> **What to work on**:
Give back every record below word for word, with the pictures omitted.

Saved entries
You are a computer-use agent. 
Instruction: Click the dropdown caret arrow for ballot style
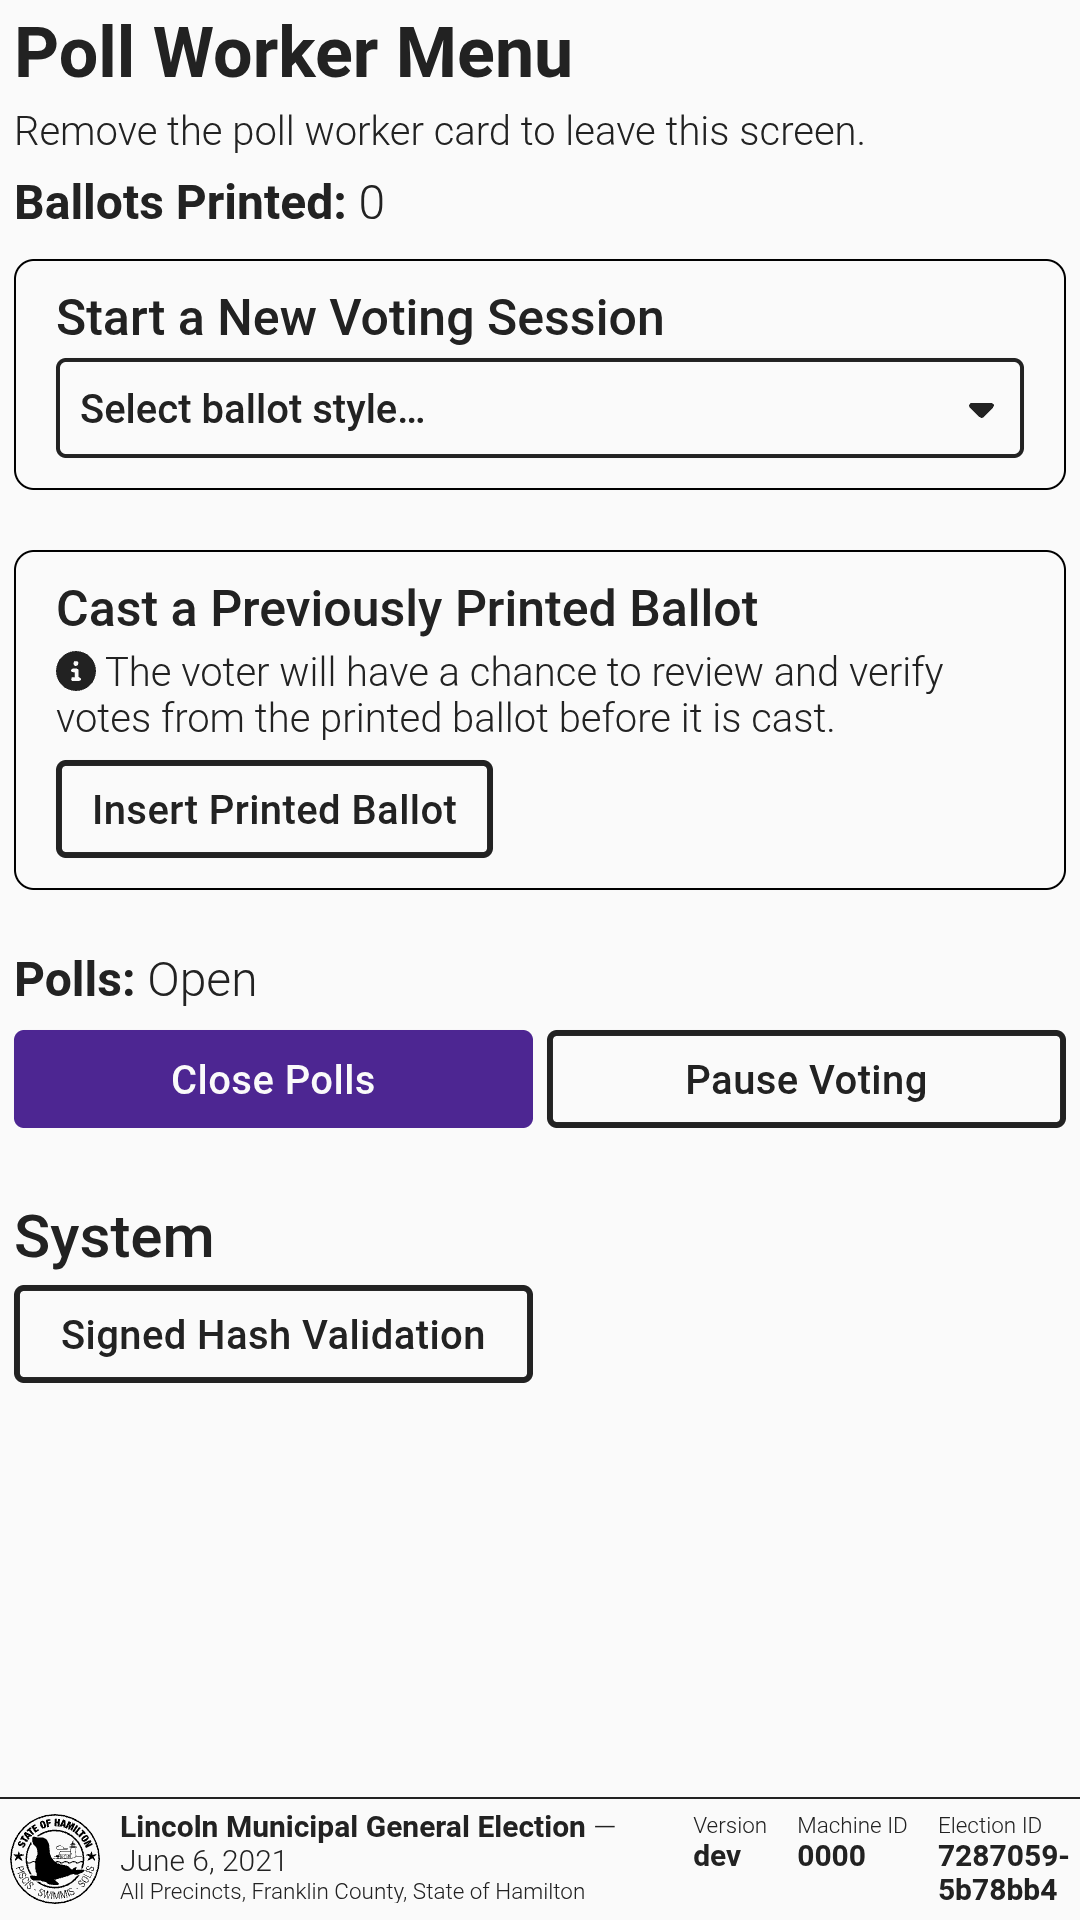coord(981,409)
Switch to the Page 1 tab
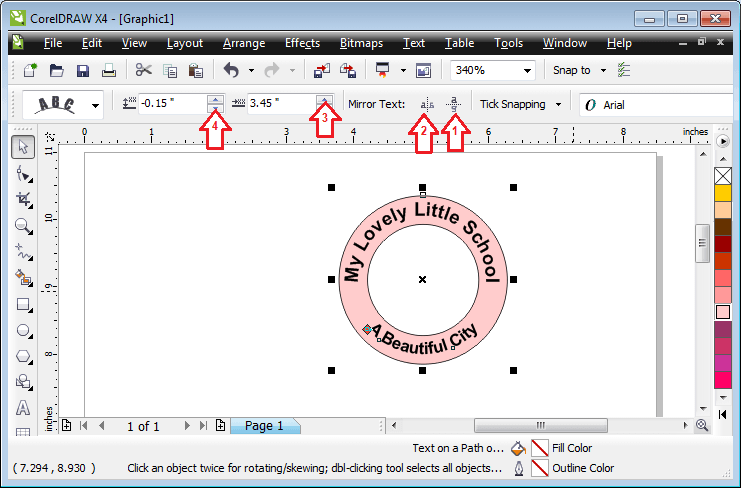This screenshot has height=488, width=741. pos(264,426)
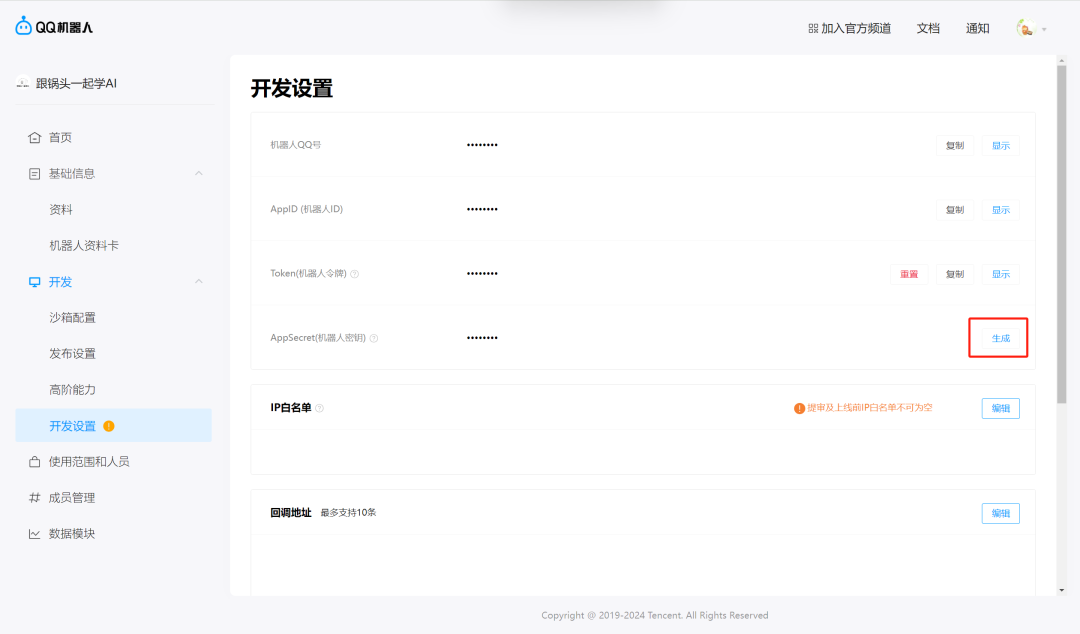Open the 首页 home icon in sidebar
Viewport: 1080px width, 634px height.
35,137
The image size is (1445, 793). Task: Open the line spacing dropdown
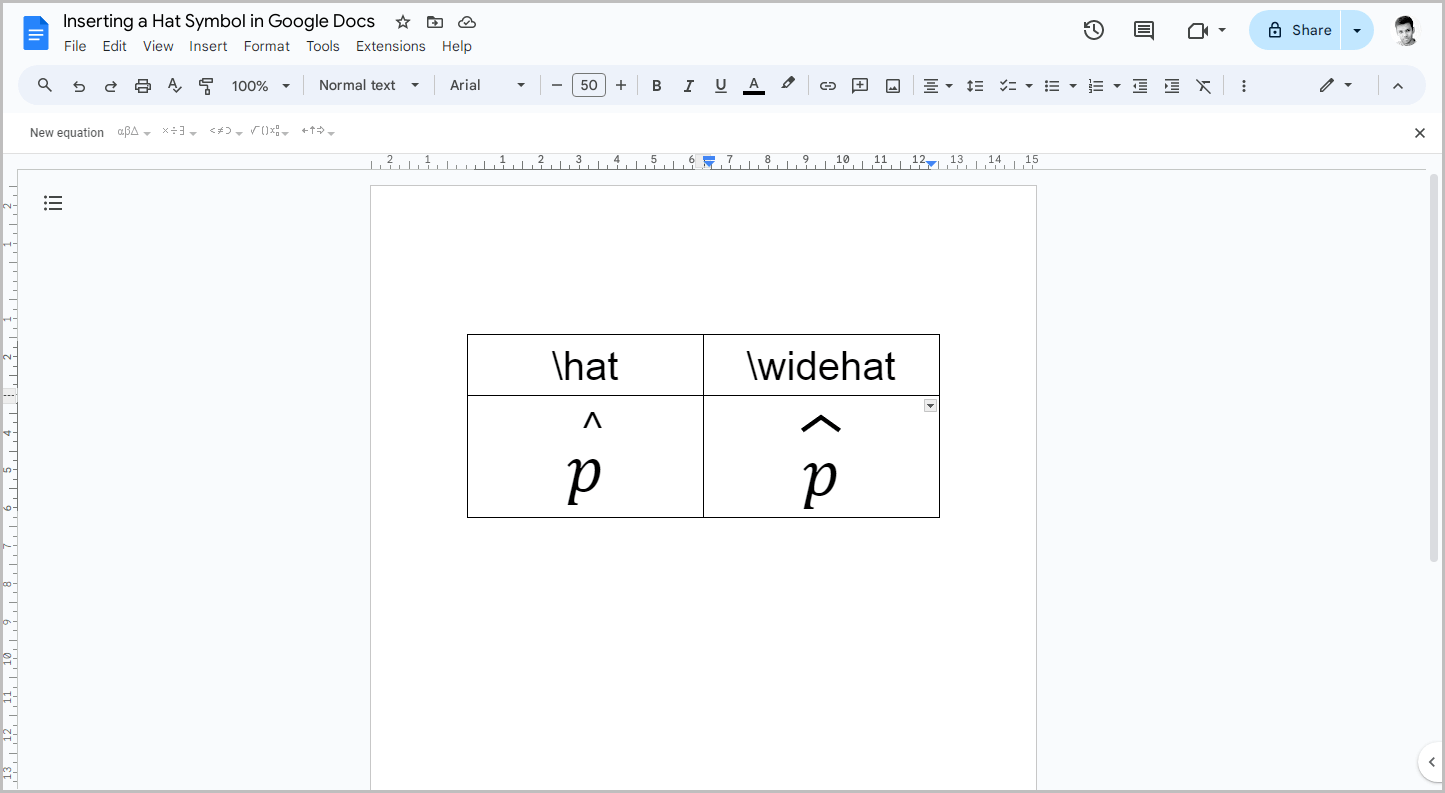tap(975, 85)
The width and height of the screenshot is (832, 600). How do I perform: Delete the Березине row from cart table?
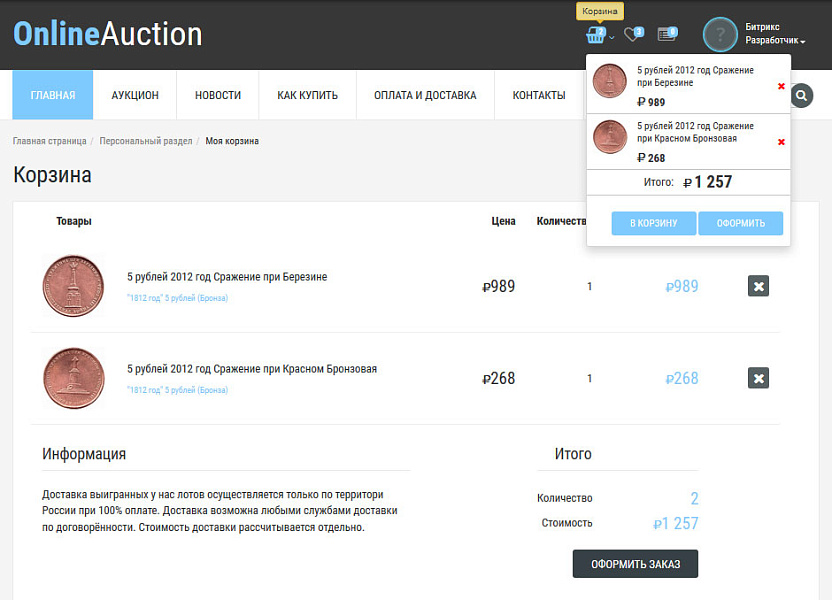759,287
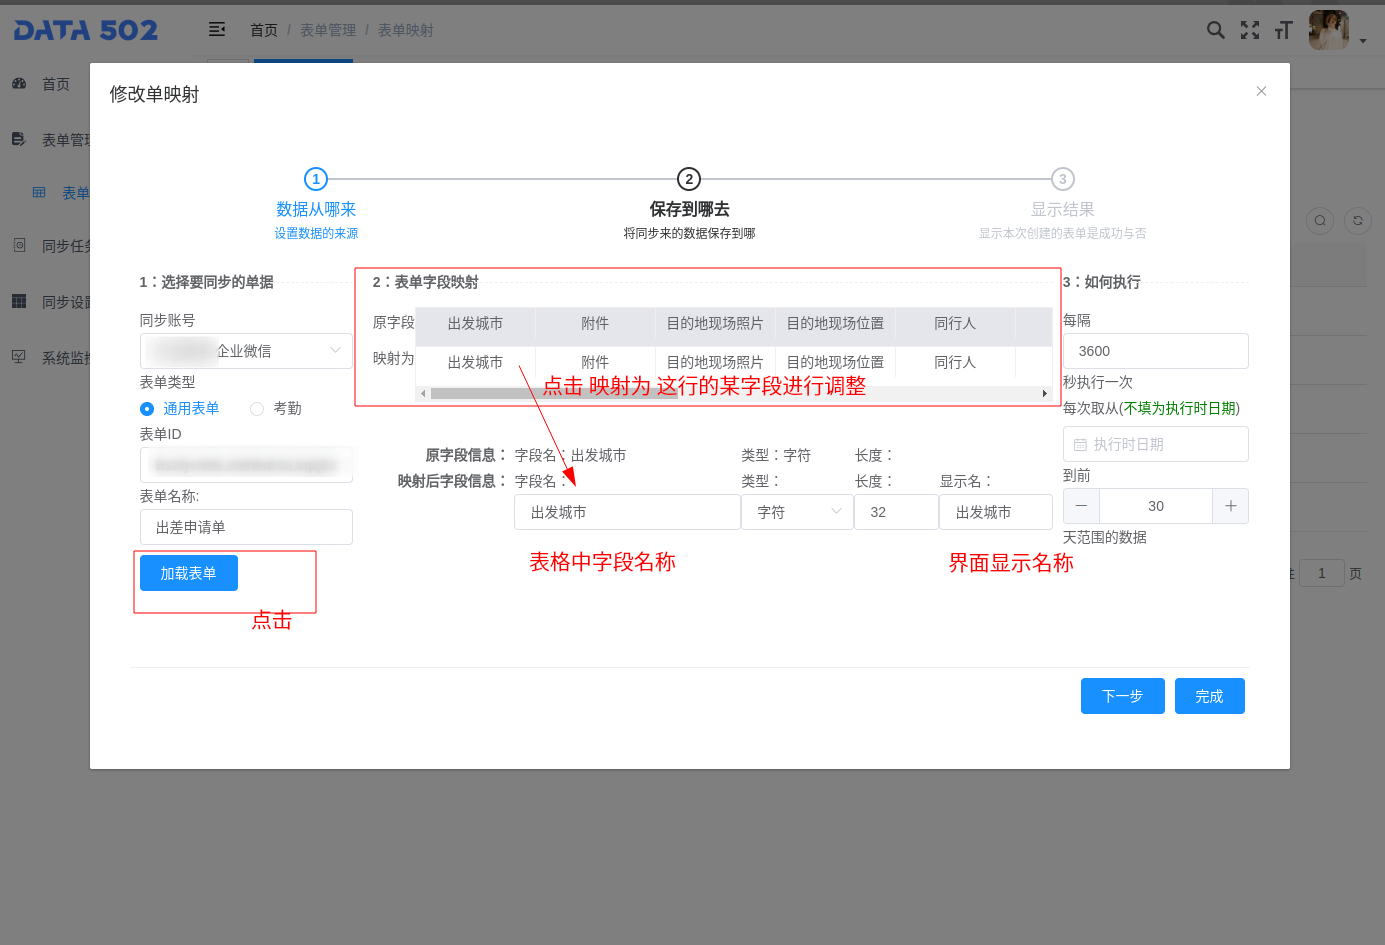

> **Exercise response**:
You are a computer-use agent. 
Instruction: Click the dropdown caret arrow for ballot style
coord(981,409)
Switch to the Page 1 tab
This screenshot has height=488, width=741. pos(264,426)
Open the 首页 home icon in sidebar
Viewport: 1080px width, 634px height.
35,137
The image size is (1445, 793). Task: Open the line spacing dropdown
tap(975, 85)
The width and height of the screenshot is (832, 600). How do I perform: Delete the Березине row from cart table?
759,287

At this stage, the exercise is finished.